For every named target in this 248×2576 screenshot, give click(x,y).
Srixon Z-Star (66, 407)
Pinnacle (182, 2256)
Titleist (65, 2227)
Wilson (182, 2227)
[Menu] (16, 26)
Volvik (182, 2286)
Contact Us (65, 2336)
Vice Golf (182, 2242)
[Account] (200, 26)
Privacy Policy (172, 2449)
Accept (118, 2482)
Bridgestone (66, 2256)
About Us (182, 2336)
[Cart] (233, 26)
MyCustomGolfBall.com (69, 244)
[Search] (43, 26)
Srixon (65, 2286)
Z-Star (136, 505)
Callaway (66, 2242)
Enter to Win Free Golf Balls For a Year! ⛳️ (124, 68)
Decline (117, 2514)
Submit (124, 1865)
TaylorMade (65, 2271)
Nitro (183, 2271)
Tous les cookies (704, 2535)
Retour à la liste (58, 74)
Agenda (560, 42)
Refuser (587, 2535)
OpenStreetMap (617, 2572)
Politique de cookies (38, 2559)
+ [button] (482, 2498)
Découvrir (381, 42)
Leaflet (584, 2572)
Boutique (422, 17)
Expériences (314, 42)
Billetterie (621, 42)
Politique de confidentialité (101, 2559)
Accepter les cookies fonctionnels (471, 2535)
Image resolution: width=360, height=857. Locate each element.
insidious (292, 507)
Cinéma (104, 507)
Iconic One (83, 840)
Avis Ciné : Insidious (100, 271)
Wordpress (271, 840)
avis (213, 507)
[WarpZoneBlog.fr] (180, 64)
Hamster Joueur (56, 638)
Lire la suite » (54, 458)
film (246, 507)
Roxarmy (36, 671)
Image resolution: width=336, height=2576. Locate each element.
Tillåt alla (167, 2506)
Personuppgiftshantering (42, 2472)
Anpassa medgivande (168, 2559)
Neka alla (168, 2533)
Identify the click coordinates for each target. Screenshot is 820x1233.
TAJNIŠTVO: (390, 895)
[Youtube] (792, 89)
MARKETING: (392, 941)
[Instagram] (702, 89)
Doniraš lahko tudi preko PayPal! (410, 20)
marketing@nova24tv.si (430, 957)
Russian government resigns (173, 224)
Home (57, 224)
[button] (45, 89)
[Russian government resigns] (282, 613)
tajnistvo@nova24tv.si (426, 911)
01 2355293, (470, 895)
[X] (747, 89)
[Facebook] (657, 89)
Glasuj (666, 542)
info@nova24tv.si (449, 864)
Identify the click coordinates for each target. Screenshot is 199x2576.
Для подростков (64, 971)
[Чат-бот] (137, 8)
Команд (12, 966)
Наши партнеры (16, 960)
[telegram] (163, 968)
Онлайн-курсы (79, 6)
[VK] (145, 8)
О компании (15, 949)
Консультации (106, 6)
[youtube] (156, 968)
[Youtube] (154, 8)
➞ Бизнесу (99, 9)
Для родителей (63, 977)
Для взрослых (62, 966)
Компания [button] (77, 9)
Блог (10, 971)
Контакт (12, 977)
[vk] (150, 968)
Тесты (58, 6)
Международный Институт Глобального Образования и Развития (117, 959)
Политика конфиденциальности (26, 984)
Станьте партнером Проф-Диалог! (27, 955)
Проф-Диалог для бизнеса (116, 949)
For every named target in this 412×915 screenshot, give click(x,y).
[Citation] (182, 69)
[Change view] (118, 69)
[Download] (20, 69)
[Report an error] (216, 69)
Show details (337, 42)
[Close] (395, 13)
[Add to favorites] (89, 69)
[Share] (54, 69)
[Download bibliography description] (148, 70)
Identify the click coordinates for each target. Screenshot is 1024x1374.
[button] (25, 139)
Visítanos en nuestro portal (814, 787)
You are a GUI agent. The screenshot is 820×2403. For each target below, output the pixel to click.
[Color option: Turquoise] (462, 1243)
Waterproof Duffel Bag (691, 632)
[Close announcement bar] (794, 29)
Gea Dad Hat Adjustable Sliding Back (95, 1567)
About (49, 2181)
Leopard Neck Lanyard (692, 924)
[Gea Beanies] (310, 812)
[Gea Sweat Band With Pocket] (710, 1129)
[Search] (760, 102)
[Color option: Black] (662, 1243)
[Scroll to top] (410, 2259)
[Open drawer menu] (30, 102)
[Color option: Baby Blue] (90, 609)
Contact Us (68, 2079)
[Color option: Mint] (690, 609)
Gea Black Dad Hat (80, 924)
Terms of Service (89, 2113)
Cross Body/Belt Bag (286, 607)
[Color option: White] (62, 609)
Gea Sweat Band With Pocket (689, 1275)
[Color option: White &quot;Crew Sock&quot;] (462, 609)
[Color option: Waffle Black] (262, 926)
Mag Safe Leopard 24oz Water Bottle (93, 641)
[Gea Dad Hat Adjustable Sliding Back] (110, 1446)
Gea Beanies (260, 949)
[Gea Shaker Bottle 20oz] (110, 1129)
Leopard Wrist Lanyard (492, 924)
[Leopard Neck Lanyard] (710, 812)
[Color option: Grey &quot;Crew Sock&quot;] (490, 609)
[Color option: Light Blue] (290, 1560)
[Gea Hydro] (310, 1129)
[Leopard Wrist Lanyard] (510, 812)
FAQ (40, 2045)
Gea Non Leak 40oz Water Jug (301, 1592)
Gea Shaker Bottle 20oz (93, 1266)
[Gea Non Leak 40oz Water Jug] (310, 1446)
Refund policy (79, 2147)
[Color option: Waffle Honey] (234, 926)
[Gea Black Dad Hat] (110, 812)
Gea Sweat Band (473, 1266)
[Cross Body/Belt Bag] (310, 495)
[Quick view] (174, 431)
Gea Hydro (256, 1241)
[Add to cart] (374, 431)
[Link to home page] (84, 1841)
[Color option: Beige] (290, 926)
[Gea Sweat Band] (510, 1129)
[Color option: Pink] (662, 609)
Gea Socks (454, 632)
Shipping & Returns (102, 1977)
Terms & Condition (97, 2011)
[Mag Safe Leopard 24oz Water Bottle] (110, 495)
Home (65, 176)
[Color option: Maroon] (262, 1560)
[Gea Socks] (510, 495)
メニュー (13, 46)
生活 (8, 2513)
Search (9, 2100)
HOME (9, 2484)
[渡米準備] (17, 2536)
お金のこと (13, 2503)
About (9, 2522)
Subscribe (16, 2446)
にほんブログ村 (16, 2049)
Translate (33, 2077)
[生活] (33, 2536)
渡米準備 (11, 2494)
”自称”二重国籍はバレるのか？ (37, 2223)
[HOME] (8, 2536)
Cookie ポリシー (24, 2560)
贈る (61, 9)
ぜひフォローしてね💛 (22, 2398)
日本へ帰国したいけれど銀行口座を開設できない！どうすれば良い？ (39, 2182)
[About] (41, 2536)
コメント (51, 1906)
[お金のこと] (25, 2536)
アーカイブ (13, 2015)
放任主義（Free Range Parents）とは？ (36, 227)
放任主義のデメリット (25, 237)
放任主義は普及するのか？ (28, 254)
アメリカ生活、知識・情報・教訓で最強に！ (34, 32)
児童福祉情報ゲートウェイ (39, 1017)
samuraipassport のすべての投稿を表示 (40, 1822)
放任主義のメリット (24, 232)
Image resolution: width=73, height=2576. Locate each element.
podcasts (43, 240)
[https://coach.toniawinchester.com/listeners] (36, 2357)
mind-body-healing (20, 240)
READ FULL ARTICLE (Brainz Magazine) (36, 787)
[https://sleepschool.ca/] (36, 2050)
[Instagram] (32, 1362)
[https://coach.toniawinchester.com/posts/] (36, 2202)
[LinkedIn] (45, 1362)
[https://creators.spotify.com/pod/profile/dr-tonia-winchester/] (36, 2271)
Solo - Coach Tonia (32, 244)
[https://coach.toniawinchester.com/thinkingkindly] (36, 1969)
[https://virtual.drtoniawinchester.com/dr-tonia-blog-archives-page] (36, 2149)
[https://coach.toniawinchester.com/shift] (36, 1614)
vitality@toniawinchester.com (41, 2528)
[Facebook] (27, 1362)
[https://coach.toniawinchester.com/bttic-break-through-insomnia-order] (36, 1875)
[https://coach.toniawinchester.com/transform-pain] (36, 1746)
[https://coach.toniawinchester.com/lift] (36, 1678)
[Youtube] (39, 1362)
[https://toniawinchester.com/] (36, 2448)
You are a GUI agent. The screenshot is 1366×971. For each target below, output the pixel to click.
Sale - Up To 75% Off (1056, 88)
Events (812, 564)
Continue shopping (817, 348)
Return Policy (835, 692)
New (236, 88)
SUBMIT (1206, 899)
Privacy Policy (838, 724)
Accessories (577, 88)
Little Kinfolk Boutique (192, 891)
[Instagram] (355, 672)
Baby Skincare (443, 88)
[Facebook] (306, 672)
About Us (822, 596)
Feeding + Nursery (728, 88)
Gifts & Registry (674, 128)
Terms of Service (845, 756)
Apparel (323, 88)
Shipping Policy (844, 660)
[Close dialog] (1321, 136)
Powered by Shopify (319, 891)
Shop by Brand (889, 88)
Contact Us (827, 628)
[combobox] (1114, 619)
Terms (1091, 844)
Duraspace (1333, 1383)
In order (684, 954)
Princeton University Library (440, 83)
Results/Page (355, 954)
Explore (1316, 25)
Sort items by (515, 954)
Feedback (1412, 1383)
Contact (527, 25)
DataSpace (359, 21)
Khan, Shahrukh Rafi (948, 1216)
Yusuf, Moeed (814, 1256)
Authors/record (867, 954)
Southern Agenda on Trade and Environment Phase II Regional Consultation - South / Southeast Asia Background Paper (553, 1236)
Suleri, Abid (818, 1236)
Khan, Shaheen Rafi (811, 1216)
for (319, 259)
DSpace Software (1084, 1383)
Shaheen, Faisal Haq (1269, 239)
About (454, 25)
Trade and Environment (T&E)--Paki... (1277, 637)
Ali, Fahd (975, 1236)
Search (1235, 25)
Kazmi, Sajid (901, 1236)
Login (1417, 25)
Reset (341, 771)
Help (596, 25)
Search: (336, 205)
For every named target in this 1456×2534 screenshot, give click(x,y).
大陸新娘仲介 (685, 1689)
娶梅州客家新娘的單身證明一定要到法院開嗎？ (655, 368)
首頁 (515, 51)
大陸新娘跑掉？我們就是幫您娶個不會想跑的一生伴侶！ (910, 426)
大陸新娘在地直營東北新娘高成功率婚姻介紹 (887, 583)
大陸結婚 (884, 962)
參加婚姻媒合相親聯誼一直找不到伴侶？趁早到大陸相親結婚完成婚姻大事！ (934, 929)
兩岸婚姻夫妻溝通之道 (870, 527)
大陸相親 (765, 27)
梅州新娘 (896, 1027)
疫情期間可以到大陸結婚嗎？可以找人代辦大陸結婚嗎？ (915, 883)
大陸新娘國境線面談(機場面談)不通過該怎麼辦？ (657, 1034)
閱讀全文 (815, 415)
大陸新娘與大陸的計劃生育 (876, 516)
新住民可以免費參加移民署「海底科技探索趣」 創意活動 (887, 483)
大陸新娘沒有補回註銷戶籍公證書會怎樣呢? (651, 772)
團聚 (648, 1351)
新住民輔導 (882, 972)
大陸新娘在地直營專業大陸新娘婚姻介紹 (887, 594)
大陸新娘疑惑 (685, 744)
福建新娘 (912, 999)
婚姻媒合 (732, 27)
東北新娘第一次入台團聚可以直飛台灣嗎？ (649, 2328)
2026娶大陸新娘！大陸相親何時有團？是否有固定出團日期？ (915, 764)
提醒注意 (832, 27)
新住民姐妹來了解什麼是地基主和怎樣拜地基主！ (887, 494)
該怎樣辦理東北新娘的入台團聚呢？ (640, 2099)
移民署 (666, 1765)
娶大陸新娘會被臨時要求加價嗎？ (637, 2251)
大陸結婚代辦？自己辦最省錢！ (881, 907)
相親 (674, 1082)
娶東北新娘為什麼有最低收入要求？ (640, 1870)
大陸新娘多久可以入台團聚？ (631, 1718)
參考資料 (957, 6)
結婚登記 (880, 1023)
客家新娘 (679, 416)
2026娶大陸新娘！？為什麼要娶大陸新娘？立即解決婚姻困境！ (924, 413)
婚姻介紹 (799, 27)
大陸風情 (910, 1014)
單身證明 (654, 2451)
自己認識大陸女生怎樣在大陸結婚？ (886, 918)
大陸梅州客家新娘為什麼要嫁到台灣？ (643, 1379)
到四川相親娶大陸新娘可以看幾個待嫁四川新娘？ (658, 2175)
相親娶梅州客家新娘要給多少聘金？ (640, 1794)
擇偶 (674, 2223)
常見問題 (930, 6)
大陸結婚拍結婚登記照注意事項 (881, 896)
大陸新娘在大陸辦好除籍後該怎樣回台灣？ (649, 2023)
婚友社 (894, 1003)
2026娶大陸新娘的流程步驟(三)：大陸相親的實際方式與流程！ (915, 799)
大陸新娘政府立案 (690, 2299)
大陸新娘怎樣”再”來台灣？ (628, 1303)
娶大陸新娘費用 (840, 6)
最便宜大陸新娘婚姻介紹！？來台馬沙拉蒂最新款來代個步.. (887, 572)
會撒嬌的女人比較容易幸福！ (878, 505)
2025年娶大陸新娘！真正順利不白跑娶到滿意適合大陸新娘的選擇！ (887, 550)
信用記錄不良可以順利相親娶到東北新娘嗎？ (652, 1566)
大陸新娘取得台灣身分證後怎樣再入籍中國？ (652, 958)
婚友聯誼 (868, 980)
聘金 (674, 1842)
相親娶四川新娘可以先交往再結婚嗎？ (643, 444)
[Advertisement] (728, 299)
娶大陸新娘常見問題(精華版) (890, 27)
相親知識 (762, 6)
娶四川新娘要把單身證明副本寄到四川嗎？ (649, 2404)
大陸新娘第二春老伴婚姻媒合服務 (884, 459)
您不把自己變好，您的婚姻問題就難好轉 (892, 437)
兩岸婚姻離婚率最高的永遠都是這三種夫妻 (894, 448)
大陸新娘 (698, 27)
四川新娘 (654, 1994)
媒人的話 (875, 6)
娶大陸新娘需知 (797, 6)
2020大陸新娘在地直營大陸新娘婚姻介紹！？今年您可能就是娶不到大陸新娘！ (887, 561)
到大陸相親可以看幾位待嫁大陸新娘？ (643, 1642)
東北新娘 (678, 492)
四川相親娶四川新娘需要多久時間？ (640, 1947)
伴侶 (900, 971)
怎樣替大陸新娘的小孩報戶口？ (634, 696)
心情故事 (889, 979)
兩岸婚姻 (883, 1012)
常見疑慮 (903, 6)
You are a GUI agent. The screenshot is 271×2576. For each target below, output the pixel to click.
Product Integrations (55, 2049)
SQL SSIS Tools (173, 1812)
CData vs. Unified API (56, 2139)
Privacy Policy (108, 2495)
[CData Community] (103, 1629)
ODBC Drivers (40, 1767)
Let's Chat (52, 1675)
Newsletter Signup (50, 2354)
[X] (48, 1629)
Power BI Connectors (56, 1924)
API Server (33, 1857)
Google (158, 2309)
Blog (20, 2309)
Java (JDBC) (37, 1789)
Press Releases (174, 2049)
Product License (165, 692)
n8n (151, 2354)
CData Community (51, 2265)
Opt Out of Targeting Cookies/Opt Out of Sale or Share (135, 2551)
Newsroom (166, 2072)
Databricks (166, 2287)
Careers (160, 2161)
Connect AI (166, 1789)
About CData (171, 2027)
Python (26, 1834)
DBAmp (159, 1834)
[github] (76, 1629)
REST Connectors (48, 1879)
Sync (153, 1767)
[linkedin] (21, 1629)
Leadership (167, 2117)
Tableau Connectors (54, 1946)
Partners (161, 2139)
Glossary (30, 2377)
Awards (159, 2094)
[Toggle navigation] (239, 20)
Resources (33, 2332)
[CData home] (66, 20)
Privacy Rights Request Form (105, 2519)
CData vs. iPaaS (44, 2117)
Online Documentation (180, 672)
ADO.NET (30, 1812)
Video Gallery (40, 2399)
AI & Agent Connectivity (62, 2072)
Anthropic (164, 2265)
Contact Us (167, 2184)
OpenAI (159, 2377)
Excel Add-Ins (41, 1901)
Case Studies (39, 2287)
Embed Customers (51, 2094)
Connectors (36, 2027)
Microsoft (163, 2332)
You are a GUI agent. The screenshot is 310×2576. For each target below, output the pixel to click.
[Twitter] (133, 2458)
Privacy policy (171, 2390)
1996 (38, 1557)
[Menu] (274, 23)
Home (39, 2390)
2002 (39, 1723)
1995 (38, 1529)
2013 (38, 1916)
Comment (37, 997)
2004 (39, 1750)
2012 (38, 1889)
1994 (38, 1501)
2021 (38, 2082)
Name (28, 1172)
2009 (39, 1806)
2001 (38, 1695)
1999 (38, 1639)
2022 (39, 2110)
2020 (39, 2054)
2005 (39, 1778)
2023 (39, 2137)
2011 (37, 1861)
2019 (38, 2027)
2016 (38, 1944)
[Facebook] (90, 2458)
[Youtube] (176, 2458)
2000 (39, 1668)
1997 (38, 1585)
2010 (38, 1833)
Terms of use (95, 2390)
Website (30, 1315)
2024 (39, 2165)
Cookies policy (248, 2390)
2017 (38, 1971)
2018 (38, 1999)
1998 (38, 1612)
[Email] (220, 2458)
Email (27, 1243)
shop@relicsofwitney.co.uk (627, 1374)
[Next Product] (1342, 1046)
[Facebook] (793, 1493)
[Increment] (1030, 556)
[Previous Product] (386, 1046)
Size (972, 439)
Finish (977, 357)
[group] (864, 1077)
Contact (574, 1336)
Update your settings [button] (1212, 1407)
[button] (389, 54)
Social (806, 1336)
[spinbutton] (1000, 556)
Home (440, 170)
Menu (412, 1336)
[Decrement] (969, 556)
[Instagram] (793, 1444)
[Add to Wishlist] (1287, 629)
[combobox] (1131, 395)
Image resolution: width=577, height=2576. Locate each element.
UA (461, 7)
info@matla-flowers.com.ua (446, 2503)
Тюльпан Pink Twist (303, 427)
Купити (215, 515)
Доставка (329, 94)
..............................
ASSIGNMENT: In the listing above, locate the line with "2020 (39, 2054)" and the line with "Social (806, 1336)", then extract exactly those lines and every line between them, and nothing more.

SOLUTION FOR THIS PROBLEM:
2020 (39, 2054)
2005 (39, 1778)
2023 (39, 2137)
2011 (37, 1861)
2019 (38, 2027)
2016 (38, 1944)
[Facebook] (90, 2458)
[Youtube] (176, 2458)
2000 (39, 1668)
1997 (38, 1585)
2010 (38, 1833)
Terms of use (95, 2390)
Website (30, 1315)
2024 (39, 2165)
Cookies policy (248, 2390)
2017 (38, 1971)
2018 (38, 1999)
1998 (38, 1612)
[Email] (220, 2458)
Email (27, 1243)
shop@relicsofwitney.co.uk (627, 1374)
[Next Product] (1342, 1046)
[Facebook] (793, 1493)
[Increment] (1030, 556)
[Previous Product] (386, 1046)
Size (972, 439)
Finish (977, 357)
[group] (864, 1077)
Contact (574, 1336)
Update your settings [button] (1212, 1407)
[button] (389, 54)
Social (806, 1336)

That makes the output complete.